--- Dataset extract ---

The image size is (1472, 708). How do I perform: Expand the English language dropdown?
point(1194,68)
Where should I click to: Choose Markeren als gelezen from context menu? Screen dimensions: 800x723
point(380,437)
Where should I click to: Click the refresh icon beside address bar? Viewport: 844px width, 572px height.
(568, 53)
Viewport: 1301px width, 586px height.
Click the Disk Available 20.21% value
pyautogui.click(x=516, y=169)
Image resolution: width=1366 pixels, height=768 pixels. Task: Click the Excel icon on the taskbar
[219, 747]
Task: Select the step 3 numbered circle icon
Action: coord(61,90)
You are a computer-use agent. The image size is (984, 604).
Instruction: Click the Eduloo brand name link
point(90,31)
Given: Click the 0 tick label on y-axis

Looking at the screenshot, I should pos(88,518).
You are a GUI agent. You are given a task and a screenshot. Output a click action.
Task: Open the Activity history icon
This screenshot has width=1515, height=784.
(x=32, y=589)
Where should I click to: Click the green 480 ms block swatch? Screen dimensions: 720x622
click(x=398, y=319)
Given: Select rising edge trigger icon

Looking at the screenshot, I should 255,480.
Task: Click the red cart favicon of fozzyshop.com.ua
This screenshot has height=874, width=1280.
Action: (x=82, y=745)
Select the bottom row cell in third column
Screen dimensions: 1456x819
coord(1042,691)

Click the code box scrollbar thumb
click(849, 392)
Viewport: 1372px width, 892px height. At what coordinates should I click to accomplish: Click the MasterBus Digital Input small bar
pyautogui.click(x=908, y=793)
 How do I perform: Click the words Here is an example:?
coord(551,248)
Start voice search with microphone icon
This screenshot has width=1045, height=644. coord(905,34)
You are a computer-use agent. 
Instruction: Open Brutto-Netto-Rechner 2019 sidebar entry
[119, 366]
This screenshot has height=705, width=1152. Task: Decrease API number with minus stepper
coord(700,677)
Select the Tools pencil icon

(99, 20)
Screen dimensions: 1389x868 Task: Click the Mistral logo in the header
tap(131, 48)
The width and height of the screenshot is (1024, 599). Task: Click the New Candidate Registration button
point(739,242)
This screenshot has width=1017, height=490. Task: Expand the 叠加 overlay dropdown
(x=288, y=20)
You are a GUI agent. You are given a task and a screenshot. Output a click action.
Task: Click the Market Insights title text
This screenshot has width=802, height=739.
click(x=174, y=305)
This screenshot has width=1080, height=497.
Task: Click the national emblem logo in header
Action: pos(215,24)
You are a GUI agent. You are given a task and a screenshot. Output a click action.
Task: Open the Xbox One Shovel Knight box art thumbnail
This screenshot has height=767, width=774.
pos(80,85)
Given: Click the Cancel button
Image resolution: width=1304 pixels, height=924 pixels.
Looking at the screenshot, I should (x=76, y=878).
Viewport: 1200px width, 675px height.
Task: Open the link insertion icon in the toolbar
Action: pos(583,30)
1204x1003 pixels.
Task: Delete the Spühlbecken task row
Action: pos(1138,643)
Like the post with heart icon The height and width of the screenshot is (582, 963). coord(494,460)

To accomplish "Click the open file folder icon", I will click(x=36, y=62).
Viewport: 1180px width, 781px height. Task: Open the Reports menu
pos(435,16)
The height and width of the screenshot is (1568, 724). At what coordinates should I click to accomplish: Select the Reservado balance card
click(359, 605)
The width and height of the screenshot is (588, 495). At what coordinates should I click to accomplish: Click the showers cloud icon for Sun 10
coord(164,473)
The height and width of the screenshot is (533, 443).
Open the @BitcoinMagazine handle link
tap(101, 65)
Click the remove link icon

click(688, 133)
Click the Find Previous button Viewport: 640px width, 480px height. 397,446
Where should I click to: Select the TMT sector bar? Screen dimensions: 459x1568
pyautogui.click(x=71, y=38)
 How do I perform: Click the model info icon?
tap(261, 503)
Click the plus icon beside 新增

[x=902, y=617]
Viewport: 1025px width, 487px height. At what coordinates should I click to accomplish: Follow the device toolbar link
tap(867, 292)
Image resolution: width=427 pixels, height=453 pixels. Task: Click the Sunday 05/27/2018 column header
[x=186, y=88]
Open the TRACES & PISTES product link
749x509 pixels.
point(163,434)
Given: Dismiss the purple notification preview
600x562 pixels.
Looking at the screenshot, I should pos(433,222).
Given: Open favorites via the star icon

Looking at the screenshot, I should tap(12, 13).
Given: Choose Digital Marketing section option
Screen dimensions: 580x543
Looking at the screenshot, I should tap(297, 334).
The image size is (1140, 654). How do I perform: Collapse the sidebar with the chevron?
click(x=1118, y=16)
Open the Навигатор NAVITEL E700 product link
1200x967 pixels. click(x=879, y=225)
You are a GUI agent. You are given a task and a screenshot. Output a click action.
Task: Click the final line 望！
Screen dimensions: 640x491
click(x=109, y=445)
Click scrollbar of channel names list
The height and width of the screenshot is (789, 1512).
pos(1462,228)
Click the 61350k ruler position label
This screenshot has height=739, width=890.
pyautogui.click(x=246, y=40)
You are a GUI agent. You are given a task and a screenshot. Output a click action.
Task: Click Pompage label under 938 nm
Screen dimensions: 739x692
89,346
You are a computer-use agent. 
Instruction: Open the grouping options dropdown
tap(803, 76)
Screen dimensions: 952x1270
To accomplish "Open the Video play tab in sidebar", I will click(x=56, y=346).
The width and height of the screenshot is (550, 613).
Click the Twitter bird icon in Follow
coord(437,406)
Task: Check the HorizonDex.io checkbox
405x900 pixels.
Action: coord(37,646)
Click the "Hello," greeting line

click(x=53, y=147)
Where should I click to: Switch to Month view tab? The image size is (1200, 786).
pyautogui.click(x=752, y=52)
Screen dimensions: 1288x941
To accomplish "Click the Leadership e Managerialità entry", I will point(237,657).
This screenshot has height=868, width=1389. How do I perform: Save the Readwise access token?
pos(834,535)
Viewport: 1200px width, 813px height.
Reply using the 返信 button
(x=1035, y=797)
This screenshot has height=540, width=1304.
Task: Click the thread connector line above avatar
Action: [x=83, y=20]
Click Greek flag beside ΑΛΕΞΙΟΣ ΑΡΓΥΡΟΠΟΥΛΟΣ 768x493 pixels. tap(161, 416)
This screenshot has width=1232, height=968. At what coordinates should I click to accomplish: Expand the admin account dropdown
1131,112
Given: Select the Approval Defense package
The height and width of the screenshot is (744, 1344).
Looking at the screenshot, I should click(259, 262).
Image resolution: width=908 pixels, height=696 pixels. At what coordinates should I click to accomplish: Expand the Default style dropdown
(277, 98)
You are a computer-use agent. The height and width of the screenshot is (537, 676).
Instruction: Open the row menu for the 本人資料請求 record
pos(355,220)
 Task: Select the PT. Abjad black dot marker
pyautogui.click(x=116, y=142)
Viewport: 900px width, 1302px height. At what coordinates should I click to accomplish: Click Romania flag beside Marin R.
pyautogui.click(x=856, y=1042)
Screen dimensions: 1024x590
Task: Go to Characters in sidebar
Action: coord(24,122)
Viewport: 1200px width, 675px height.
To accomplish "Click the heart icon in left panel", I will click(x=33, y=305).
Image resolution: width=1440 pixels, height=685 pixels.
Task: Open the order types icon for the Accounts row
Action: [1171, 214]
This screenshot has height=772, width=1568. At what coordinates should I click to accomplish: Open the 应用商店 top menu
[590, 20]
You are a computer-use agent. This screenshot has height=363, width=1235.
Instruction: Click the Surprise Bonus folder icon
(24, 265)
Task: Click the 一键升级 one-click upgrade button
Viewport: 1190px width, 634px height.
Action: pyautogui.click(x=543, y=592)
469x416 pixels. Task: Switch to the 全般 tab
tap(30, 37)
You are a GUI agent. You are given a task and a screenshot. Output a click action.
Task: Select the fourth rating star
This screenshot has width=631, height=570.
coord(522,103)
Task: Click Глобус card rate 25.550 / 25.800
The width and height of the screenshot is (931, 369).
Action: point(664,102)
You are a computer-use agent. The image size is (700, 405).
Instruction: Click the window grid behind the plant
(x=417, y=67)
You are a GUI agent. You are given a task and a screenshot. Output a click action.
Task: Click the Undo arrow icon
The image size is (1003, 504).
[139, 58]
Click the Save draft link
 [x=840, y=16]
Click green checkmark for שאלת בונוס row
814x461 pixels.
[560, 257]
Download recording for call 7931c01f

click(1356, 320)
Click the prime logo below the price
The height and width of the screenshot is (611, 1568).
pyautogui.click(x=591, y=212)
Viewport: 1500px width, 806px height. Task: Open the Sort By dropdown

---

§ What is being asked
Show each line of the records above containing "computer".

§ Solution to the exercise
You are a computer-use agent. The image size is (984, 604).
You are a computer-use agent. 
You are a computer-use agent. 
You are a computer-use agent. The height and width of the screenshot is (537, 676).
You are a computer-use agent. This screenshot has height=363, width=1235.
You are a computer-use agent. The image size is (700, 405).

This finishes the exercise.